|Ph.D Student||Schlachet Inbar|
|Subject||Innovative Mucoadhesive Nano-Biomaterials for the|
Encapsulation of Anti-Cancer Drug Candidates in
the Treatment of Pediatric Brain Tumors
|Department||Department of Materials Science and Engineering||Supervisor||Professor Alejandro Sosnik|
Tumors of the central nervous system (CNS) are the leading cause of childhood death due to cancer. Around 10-15% of the CNS tumors in children are diffuse intrinsic pontine gliomas (DIPG), the most aggressive and deadly pediatric CNS cancer. DIPG is a tumor with fully conserved blood-brain barrier (BBB), the anatomical barrier that controls the trafficking of molecules from the systemic circulation into the CNS. Two candidate drugs that inhibit different pathways upregulated in DIPG were examined, namely signal transducer and activator of transcription 3 (STAT3) and the activin A receptor type I (ACVR1).
The well-conserved BBB and the extremely low aqueous solubility of these drugs might compromise the bioavailability in the CNS after intravenous (i.v.) administration. The direct nose-to-brain transport pathway that bypasses the BBB is a very promising approach to target nano-encapsulated drugs to the CNS. The implementation of a nanotechnology would be beneficial to improve the state-of-the-art treatment of DIPG. Polymeric micelles and other amphiphilic polymeric nanoparticles emerged as potential nanotechnology platform for drug delivery to the CNS intranasally.

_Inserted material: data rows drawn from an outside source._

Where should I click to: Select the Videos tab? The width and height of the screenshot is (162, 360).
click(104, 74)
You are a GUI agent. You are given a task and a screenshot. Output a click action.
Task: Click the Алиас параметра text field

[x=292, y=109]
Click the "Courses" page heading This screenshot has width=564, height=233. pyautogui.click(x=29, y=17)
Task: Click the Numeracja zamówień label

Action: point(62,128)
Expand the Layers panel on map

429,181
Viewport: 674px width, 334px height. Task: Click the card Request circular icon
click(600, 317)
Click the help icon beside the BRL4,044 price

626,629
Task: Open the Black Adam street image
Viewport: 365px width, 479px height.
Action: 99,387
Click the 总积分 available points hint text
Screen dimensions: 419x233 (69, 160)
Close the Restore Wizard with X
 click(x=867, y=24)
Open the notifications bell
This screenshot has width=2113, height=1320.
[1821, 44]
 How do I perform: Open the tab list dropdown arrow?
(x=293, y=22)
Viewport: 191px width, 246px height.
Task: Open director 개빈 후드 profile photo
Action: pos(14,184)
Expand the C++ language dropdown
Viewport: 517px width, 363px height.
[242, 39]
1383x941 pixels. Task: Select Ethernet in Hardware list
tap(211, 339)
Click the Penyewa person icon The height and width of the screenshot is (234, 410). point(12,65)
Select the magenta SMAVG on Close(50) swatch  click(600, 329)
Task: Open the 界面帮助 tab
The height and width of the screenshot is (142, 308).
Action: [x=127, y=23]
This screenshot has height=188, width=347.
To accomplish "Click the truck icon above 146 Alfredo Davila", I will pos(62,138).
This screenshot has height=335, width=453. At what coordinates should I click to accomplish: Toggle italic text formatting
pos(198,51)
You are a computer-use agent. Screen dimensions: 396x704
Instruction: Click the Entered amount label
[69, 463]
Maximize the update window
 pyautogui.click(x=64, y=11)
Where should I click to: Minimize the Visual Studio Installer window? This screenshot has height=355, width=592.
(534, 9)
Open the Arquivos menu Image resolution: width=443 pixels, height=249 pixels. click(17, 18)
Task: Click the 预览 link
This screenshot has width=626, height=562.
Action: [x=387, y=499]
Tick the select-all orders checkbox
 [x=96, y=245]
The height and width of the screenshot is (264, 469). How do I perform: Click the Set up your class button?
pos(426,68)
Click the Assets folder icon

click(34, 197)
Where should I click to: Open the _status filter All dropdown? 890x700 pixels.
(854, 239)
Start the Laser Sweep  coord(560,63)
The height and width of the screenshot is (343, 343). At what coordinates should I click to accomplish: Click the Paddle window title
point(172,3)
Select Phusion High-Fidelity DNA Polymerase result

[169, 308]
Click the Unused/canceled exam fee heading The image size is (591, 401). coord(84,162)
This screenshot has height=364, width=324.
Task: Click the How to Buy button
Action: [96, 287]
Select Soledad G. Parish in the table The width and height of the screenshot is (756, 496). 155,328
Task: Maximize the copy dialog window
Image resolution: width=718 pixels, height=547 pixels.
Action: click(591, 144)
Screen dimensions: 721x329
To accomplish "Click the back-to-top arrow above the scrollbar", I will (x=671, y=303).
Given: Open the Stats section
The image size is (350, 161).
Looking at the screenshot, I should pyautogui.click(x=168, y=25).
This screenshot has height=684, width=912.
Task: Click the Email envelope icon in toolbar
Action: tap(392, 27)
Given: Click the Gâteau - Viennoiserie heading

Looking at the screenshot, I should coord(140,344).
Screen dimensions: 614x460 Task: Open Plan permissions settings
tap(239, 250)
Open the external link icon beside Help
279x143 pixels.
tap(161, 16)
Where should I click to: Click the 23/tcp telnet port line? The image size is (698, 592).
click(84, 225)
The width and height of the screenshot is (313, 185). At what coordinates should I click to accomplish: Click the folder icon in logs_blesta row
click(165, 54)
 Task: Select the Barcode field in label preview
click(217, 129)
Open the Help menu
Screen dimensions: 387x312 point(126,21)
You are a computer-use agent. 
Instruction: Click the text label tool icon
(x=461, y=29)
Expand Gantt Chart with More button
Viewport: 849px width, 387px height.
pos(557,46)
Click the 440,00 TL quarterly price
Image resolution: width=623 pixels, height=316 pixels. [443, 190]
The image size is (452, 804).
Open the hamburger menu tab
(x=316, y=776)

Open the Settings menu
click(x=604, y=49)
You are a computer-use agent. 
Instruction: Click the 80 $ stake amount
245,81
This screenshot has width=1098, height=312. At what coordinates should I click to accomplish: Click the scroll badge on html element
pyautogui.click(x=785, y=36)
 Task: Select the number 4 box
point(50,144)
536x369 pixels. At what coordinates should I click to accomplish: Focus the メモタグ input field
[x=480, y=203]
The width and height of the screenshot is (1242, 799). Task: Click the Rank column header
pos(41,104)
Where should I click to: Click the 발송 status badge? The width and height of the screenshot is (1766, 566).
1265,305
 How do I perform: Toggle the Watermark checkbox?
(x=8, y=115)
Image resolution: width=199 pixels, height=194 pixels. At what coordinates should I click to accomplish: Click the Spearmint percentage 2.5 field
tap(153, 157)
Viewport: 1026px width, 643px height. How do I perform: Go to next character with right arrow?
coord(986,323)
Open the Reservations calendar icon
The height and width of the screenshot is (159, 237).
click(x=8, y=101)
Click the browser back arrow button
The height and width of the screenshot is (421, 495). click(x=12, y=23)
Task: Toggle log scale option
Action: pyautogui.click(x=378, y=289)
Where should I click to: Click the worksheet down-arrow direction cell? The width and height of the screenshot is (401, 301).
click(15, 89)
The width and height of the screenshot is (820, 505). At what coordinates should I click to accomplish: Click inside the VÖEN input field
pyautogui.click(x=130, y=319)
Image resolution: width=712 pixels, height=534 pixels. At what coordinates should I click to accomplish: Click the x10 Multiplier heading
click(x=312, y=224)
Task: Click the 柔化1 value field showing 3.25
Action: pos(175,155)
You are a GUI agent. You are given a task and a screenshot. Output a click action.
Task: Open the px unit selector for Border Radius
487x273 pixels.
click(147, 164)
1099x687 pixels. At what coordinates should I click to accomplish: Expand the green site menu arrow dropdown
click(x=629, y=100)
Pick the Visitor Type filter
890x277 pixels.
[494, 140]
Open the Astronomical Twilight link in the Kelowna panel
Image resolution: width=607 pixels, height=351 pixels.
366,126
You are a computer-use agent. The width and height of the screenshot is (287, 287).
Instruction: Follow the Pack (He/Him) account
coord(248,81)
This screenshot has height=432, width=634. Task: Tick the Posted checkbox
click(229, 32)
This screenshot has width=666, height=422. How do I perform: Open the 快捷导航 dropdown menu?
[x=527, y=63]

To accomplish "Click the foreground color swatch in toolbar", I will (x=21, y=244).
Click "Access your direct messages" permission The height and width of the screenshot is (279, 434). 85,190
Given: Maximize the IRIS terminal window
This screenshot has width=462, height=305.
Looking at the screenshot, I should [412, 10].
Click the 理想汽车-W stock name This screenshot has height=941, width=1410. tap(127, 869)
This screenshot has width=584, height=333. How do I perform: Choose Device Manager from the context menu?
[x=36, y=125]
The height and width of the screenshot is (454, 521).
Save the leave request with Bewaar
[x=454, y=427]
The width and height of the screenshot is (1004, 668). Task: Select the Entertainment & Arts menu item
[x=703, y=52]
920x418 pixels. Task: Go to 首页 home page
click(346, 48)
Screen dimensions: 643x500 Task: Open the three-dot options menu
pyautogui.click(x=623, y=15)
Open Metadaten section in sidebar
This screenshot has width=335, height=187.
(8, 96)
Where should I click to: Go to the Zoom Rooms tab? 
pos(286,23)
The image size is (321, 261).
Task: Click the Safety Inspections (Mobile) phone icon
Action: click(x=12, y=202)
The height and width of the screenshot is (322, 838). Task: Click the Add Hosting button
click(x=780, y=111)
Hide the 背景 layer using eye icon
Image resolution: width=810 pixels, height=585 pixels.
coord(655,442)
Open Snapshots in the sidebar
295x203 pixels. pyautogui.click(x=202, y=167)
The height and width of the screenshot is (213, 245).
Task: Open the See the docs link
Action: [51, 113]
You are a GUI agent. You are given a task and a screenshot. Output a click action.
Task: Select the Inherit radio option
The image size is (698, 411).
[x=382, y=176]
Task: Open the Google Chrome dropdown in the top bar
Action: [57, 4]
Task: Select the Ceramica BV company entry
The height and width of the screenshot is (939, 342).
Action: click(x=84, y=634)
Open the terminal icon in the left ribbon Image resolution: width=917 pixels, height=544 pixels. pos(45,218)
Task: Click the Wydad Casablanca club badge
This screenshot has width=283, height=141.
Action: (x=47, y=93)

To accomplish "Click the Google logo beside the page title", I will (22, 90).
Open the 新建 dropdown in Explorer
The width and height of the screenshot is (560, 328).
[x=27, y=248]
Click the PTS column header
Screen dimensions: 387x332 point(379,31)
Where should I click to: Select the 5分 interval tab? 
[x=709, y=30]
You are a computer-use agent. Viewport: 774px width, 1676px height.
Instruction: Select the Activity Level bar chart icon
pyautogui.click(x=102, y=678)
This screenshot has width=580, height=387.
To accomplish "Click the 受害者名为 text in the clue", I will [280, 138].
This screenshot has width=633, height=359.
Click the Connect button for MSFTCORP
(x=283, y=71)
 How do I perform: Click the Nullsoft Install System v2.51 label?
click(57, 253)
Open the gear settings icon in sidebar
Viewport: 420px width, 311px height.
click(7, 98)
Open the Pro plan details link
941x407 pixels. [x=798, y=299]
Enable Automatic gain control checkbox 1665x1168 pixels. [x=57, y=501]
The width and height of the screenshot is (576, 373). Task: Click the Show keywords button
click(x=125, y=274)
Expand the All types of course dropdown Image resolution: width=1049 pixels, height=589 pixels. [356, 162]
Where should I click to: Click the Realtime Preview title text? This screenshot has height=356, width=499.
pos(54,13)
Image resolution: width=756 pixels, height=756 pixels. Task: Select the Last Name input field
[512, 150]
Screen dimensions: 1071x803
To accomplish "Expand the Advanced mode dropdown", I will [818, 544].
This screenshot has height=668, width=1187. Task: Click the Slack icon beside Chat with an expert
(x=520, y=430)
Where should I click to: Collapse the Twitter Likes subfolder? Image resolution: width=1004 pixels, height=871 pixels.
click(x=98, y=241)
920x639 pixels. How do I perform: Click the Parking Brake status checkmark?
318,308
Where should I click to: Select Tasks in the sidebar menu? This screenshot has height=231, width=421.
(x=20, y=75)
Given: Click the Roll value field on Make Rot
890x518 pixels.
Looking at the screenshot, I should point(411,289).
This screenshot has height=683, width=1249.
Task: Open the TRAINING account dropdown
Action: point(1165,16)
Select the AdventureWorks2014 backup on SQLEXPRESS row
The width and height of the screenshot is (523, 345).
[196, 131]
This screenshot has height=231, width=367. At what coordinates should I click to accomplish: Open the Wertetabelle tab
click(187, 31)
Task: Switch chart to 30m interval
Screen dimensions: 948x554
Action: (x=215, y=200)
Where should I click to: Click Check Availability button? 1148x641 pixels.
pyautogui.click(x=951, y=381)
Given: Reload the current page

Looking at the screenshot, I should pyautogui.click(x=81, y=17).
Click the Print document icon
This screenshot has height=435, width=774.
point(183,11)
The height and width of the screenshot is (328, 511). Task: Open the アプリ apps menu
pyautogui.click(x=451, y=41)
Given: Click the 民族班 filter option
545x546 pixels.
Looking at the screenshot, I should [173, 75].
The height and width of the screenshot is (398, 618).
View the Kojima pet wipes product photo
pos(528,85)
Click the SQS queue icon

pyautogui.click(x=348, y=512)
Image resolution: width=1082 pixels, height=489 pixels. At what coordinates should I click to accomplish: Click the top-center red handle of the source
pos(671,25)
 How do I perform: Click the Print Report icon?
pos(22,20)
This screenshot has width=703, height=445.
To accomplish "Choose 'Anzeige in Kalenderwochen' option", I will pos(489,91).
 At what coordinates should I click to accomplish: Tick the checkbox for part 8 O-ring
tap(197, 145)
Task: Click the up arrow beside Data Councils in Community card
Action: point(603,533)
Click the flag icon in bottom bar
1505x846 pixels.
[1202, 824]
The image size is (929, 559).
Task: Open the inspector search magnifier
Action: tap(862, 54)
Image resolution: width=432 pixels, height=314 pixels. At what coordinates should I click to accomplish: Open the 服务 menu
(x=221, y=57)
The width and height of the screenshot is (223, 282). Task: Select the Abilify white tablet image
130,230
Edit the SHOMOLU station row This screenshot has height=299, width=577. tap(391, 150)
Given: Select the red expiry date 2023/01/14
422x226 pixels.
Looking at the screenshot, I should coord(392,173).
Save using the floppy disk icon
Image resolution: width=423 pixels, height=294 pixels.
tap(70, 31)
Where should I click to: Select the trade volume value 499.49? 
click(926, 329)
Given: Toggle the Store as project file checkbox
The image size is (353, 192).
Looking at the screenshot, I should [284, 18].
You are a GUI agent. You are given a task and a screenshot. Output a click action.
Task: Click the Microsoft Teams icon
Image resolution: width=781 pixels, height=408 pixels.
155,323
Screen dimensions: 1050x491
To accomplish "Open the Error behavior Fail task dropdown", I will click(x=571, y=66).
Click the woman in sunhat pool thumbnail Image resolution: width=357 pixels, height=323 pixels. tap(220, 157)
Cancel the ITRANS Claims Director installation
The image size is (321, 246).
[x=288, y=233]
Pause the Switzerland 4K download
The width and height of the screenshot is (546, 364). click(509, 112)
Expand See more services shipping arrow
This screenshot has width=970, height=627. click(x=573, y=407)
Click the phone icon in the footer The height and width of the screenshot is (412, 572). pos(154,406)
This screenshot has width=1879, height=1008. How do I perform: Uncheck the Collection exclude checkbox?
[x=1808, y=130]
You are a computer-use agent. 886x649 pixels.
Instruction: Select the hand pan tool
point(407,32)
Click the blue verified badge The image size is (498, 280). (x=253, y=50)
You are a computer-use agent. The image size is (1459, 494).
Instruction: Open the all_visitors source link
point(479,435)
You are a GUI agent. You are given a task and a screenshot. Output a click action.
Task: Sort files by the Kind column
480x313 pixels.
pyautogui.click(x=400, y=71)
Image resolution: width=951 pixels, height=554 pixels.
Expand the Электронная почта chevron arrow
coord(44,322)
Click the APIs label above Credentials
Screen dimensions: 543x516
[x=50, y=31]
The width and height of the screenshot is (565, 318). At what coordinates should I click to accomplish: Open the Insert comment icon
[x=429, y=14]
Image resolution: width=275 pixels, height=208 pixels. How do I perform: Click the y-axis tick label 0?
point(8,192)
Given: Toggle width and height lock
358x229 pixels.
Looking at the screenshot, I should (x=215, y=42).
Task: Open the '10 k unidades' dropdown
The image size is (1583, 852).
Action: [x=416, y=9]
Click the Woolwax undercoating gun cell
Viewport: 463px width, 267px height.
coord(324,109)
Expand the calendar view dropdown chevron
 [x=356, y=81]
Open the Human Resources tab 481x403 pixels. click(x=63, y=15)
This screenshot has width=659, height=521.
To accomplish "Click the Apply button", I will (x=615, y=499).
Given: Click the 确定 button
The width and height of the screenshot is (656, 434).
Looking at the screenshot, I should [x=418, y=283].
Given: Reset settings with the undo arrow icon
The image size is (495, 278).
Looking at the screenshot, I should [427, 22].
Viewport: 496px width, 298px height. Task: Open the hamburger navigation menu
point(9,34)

In this Thesis, we investigated and characterized mucoadhesive amphiphilic mixed nanoparticles made of chitosan (CS) and/or poly(vinyl alcohol) (PVA) that were hydrophobized with poly(methyl methacrylate) (PMMA) blocks and used them for the encapsulation of STAT3 and ACVR1 inhibitors agents WP1066 and LDN-212854, respectively. Initially, we evaluated the ability of CS-based nanoparticles to cross a model of epithelium in vitro in the Caco-2 cell monolayer model and found that the nanoparticles cross it by a paracellular pathway. Then, we synthesized and characterized two amphiphilic graft copolymers, CS-g-PMMA and PVA-g-PMMA. The aggregation behavior of CS-g-PMMA was assessed by complementary techniques that included small-angle neutron scattering and light scattering analysis. Our results confirmed that these nanoparticles are formed by the aggregation of small nanoparticles clustered together into larger units. Due to the substantial cell toxicity of CS-based nanoparticles, we produced mixed CS-g-PMMA:PVA-g-PMMA nanoparticles that preserve the encapsulation capacity and show better cell compatibility. These mixed nanoparticles were physically stabilized by the non-covalent crosslinking of CS domains and the size was in good range for intranasal (i.n.) administration (~200 nm). In addition, the cell compatibility and uptake of these nanoparticles was evaluated in patient-derived DIPG cells and different cell types of the CNS. Then, the permeability of these nanoparticles was confirmed in monolayers of a nasal epithelium cell line, RPMI 2650, using two interfaces. The encapsulation of both drugs was achieved by the solution casting method with good drug loading capacity. In addition, the implementation of a microfluidics device increased the stability of the nanoparticles. Then, the anti-cancer activity of both compounds was estimated by measuring the inhibitory concentration 50 (IC50) in DIPG neurospheroid cells. The drugs display high anti-DIPG efficacy in vitro though no synergy. Similar IC50 values were measured after nano-encapsulation. Finally, the biodistribution of the nanoparticles after i.n. and i.v. administration was evaluated in ICR mice. Results suggested that mixed nanoparticles efficiently reach the brain upon i.n. administration as opposed to i.v..